Although pesticide opponents continue to repeat the same old claims, the fact remains that EPA has thoroughly evaluated and responded to them, in great detail, on multiple occasions in the past, in a transparent public process in which all stakeholder opinions –including the opinions of pesticide opponents – were carefully taken into account by regulators charged with the protection of public health.

Comments submitted to the public docket must be assessed in terms of quality, not quantity.

• A regulatory process designed to weigh facts and render sound conclusions should not be disrupted by sensational claims that detailed evaluations have previously found lacking on multiple occasions.

• As regulatory authorities continue their review, Dow AgroSciences remains confident both in the value of our new technology package to American agriculture – and in the transparent, science-based processes under which EPA and USDA evaluations are conducted.

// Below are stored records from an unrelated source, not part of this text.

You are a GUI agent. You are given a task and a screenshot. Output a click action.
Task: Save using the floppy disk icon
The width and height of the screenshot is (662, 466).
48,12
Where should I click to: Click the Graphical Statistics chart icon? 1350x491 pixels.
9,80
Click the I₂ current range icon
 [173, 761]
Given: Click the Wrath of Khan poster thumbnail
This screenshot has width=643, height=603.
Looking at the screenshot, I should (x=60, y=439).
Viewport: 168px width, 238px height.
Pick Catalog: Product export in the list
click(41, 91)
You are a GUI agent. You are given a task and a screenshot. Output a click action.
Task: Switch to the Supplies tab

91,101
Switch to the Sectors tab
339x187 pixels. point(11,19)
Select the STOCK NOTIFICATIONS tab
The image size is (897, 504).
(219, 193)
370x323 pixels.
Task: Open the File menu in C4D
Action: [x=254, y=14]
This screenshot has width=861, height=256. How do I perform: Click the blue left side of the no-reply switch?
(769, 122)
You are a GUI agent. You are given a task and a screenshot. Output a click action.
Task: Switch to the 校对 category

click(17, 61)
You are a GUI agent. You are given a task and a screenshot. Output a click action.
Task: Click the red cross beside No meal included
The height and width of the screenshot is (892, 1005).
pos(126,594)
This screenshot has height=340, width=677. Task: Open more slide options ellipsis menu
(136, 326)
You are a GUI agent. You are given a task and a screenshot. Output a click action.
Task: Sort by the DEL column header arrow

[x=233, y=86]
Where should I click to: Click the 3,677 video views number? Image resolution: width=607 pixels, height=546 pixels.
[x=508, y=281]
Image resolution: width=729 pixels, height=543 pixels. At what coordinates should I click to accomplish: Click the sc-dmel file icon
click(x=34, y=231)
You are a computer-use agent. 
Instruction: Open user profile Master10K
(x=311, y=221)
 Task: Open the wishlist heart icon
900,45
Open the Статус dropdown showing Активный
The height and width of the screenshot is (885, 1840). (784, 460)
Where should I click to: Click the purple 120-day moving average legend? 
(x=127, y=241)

In response to some of the specific concerns expressed:

• 2,4-D is currently authorized for use in more than 70 nations worldwide, contrary to the impression left by pesticide opponents claiming that the product is “banned” in other countries. Current regulatory authorizations for 2,4-D include registrations in the U.S., Canada, the United Kingdom, Germany, France, Denmark, Sweden and Australia, based on highly precautionary health and safety evaluations.
 
• EPA announced in 2004 that it had not found a link between 2,4-D and cancer, after a detailed 17-year evaluation which included the input of third party health and safety experts. No substantive data suggesting such a link has caused EPA to change its position since that time. Studies suggesting an association with non-Hodgkin’s lymphoma (a topic often raised by pesticide opponents) were not borne out in a scientific review conducted by some of the same researchers who had proposed that specific cancer connection 15 years earlier. (Roos et al., Occupational and Environmental Medicine, June 2003, vol. 60.) As early as April 12, 2012, EPA noted in its rejection of the NRDC petition that "these data do not support classification of 2,4-D as a carcinogen." 
 
• Controversies over Agent Orange were associated with the presence of a trace contaminant in 2,4,5-T, which has been well established as the herbicide of concern – not 2,4-D. The herbicide 2,4,5-T was phased out of use in the U.S. a quarter of a century ago. Using historical allusions to a conflict that ended 40 years ago to cast doubt on 2,4-D when its uses have just recently been reaffirmed by EPA in terms of health and safety essentially amounts to product disparagement.
 
• 2,4-D and so-called “Superweeds.” Farm herbicide use has been steadily increasing for a number of years, and that increase is going to get worse without new agricultural technology like our herbicide-tolerant corn to combat glyphosate-resistant weeds.
 
• 2,4-D is already used on corn. Rates of herbicide application per acre of corn will not increase with our new technology package.
 
• Farmers are responsible stewards of the land. Pesticide opponent claims that growers will disobey contractual obligations and label directions in order to use a generic product are an insult to the vast majority of American farmers. These farmers are good neighbors, respect pesticide use directions and agreements for product use, avoid practices that might damage their neighbors' crops, and need new technology to combat resistant weeds on their farms now.
 
• The surest way to increase per acre herbicide volume is to do nothing to solve the weed resistance problem. Returning to agriculture as it was 20 years ago, as advocated by some, will merely force farmers into additional cultivation connected with increasing erosion, agricultural runoff, soil compaction and fuel use with attendant contributions to air pollution.

The recommendations that pesticide opponents are making today would make farming less efficient at a time when global crop production is barely keeping pace with food demand driven by world population expansion. It would also further impair U.S. farm productivity in a difficult economy at a time when ag exports are one of the single greatest contributors to our nation’s balance of trade.